* [ABOUT THIS TASK]:
Word for word, copy the lines beginning at the one with "Instruction: Click the" and ending at the last line below; pictures stay out.

=== SUPPLIED INFORMATION ===

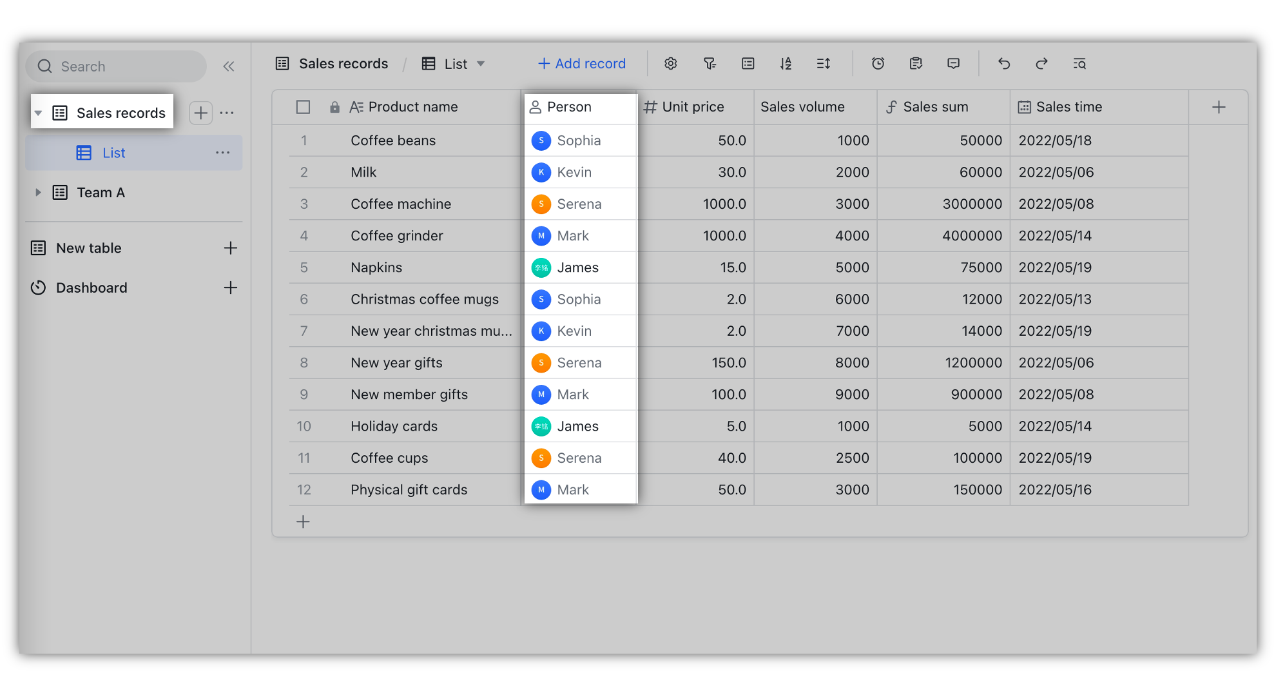This screenshot has width=1276, height=673.
Task: Adjust row height from the toolbar
Action: (x=824, y=64)
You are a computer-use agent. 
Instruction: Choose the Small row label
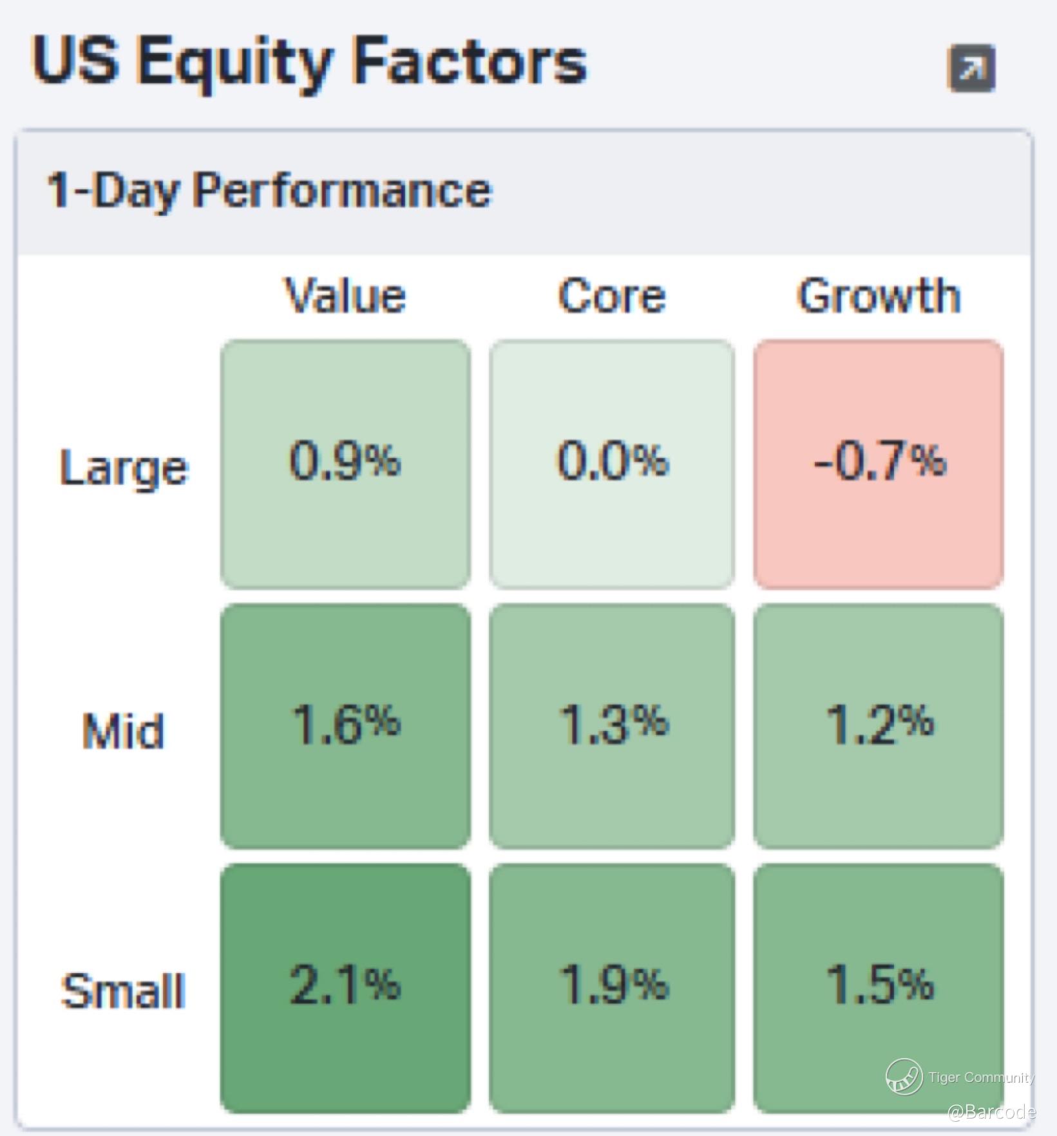click(x=124, y=990)
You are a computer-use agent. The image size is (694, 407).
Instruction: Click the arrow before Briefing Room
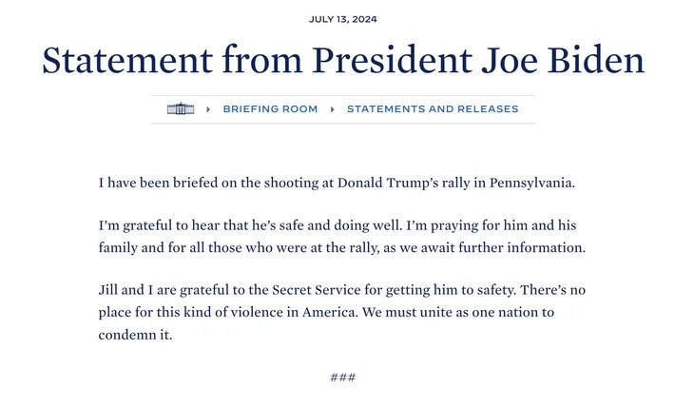click(x=208, y=109)
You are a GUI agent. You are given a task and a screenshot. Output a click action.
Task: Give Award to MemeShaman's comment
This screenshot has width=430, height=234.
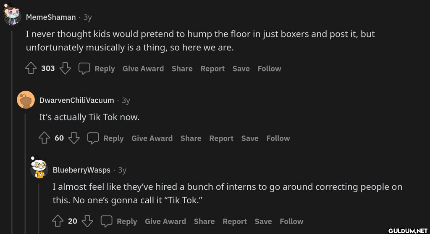[143, 69]
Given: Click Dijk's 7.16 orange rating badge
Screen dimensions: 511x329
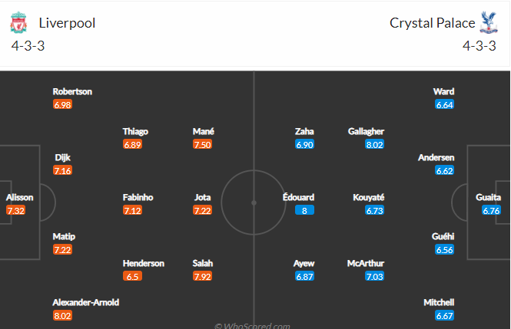Looking at the screenshot, I should [62, 170].
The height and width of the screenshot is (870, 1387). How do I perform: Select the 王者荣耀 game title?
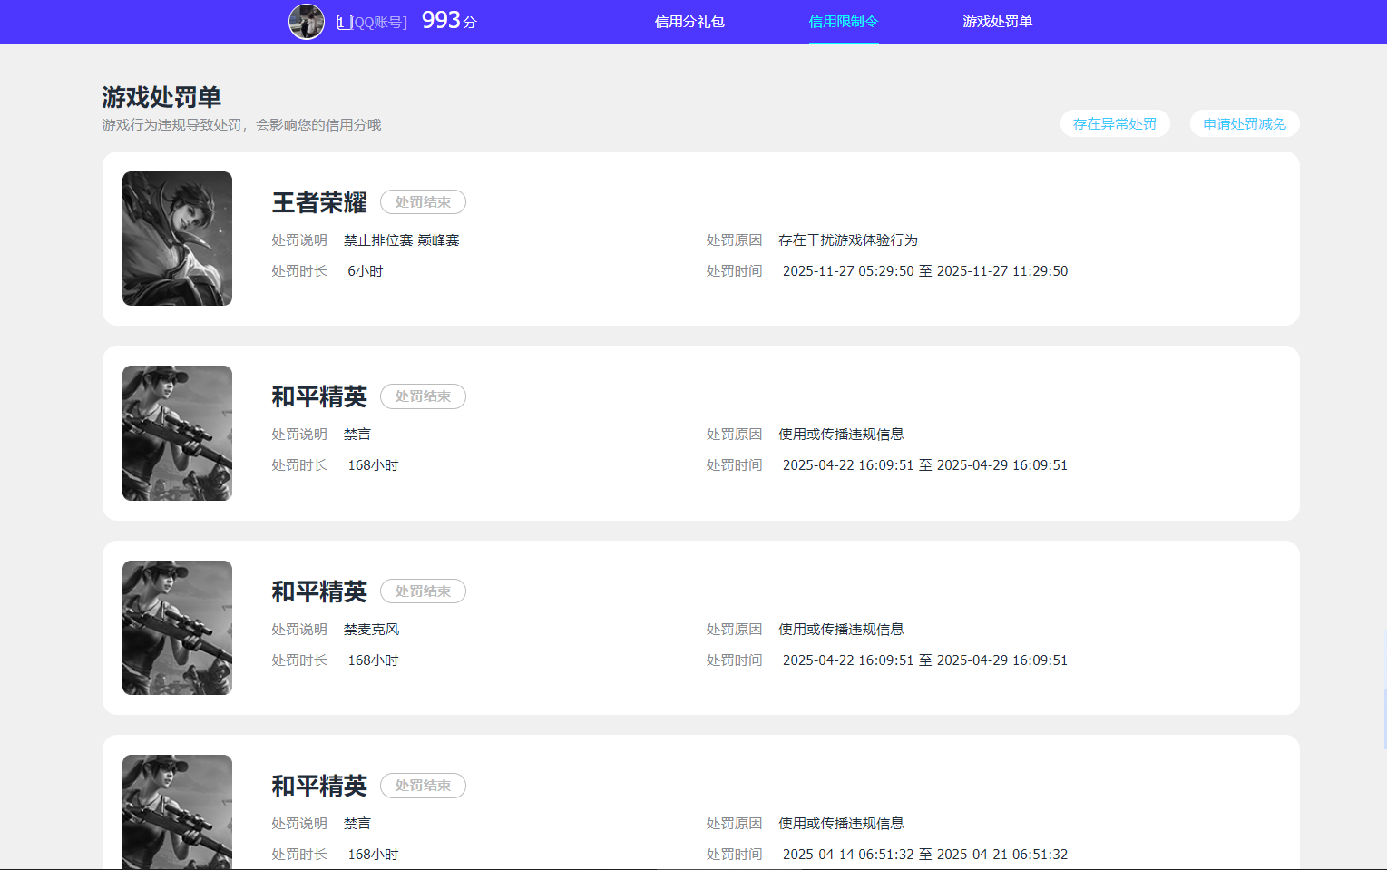click(x=319, y=203)
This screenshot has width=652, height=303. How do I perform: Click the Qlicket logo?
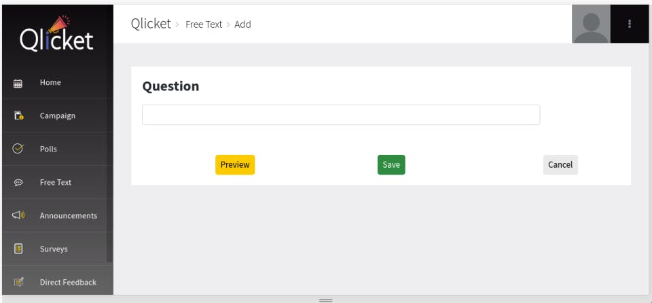pyautogui.click(x=56, y=35)
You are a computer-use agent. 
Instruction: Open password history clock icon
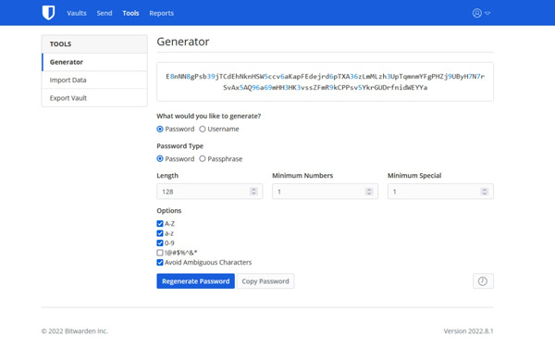point(483,281)
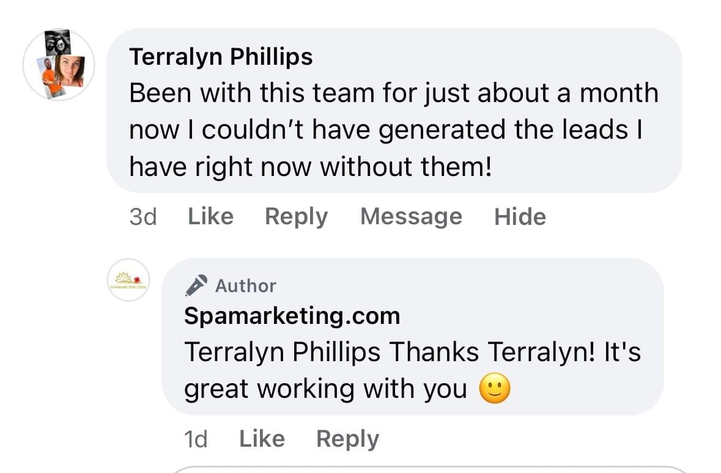Like the Spamarketing.com reply
Image resolution: width=721 pixels, height=473 pixels.
point(262,439)
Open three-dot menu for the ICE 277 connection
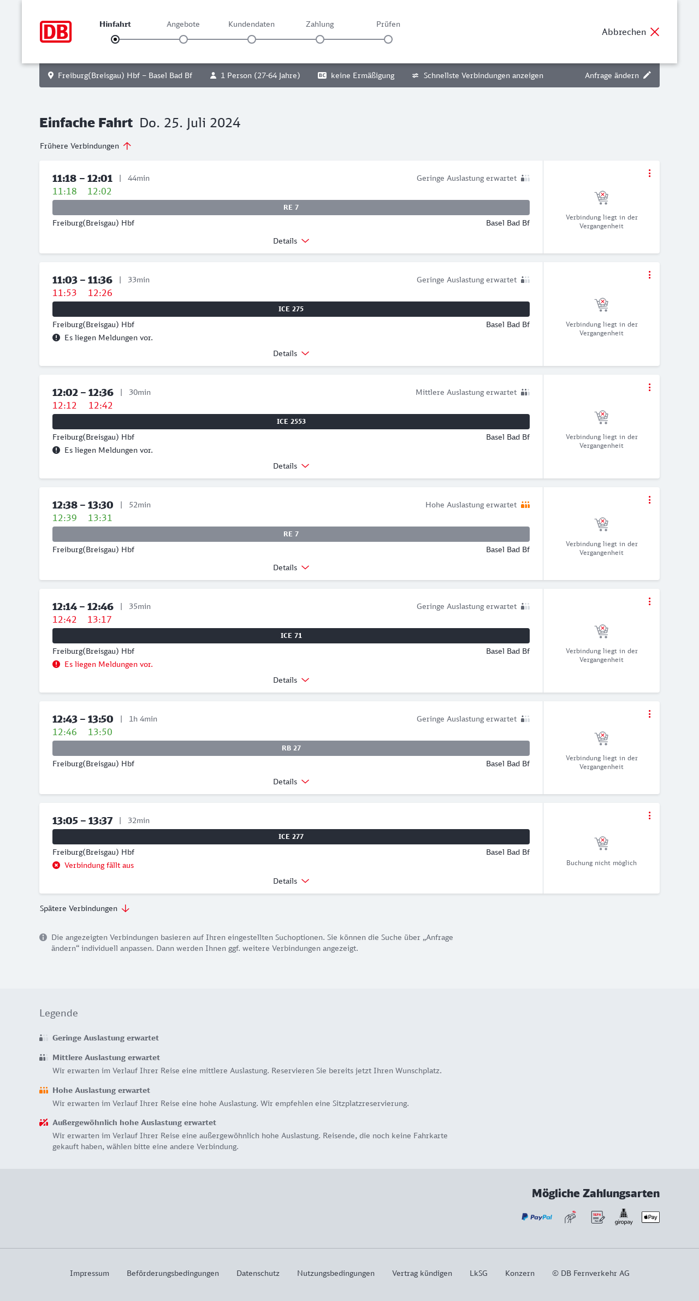 tap(649, 815)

===

* [ANSWER FOR THE TASK]:
Instruction: Click the arrow before Briefing Room
click(x=208, y=109)
You are a GUI agent. You are given a task and a screenshot. Output a click action.
Task: Give Award to MemeShaman's comment
This screenshot has width=430, height=234.
[143, 69]
Given: Click Dijk's 7.16 orange rating badge
Screen dimensions: 511x329
Looking at the screenshot, I should [62, 170].
The height and width of the screenshot is (870, 1387). How do I perform: Select the 王者荣耀 game title?
click(x=319, y=203)
This screenshot has width=652, height=303. How do I perform: Click the Qlicket logo?
pyautogui.click(x=56, y=35)
You are a computer-use agent. 
Instruction: Open password history clock icon
point(483,281)
Like the Spamarketing.com reply
Image resolution: width=721 pixels, height=473 pixels.
point(262,439)
Open three-dot menu for the ICE 277 connection
 tap(649, 815)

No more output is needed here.